Exercise instructions
Output all of the listing, leaving every line exactly as written.

═════ Records provided ═════

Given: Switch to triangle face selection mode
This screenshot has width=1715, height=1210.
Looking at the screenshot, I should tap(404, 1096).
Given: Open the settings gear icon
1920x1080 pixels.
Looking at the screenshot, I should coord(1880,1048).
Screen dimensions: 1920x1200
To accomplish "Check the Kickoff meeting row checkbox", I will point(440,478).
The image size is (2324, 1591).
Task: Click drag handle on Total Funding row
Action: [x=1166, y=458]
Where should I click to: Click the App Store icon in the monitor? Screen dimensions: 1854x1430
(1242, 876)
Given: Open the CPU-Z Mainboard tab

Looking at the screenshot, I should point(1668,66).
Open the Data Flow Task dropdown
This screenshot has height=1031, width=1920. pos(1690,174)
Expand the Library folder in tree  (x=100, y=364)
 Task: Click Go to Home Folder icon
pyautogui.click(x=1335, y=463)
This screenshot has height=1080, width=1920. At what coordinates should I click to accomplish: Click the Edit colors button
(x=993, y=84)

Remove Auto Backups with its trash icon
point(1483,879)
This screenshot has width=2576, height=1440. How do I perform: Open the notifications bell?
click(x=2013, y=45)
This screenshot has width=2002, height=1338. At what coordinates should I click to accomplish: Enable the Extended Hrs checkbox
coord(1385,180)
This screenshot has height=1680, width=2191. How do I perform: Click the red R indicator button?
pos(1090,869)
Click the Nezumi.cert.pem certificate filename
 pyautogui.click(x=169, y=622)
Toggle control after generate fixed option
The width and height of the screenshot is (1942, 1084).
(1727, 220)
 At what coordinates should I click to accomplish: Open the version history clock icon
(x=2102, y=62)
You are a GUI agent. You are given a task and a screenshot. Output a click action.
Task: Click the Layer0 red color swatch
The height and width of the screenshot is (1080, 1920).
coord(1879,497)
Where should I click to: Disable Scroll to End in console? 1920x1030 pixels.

═════

Written solution
Given: Switch to triangle face selection mode
This screenshot has width=1715, height=1210.
Looking at the screenshot, I should tap(404, 1096).
Given: Open the settings gear icon
1920x1080 pixels.
Looking at the screenshot, I should coord(1880,1048).
Screen dimensions: 1920x1200
To accomplish "Check the Kickoff meeting row checkbox", I will point(440,478).
The image size is (2324, 1591).
Task: Click drag handle on Total Funding row
Action: [x=1166, y=458]
Where should I click to: Click the App Store icon in the monitor? Screen dimensions: 1854x1430
(1242, 876)
Given: Open the CPU-Z Mainboard tab

Looking at the screenshot, I should point(1668,66).
Open the Data Flow Task dropdown
This screenshot has height=1031, width=1920. pos(1690,174)
Expand the Library folder in tree  (x=100, y=364)
 Task: Click Go to Home Folder icon
pyautogui.click(x=1335, y=463)
This screenshot has height=1080, width=1920. At what coordinates should I click to accomplish: Click the Edit colors button
(x=993, y=84)

Remove Auto Backups with its trash icon
point(1483,879)
This screenshot has width=2576, height=1440. How do I perform: Open the notifications bell?
click(x=2013, y=45)
This screenshot has width=2002, height=1338. At what coordinates should I click to accomplish: Enable the Extended Hrs checkbox
coord(1385,180)
This screenshot has height=1680, width=2191. How do I perform: Click the red R indicator button?
pos(1090,869)
Click the Nezumi.cert.pem certificate filename
 pyautogui.click(x=169, y=622)
Toggle control after generate fixed option
The width and height of the screenshot is (1942, 1084).
(1727, 220)
 At what coordinates should I click to accomplish: Open the version history clock icon
(x=2102, y=62)
You are a GUI agent. You are given a task and a screenshot. Output a click action.
Task: Click the Layer0 red color swatch
The height and width of the screenshot is (1080, 1920).
coord(1879,497)
Where should I click to: Disable Scroll to End in console? 1920x1030 pixels.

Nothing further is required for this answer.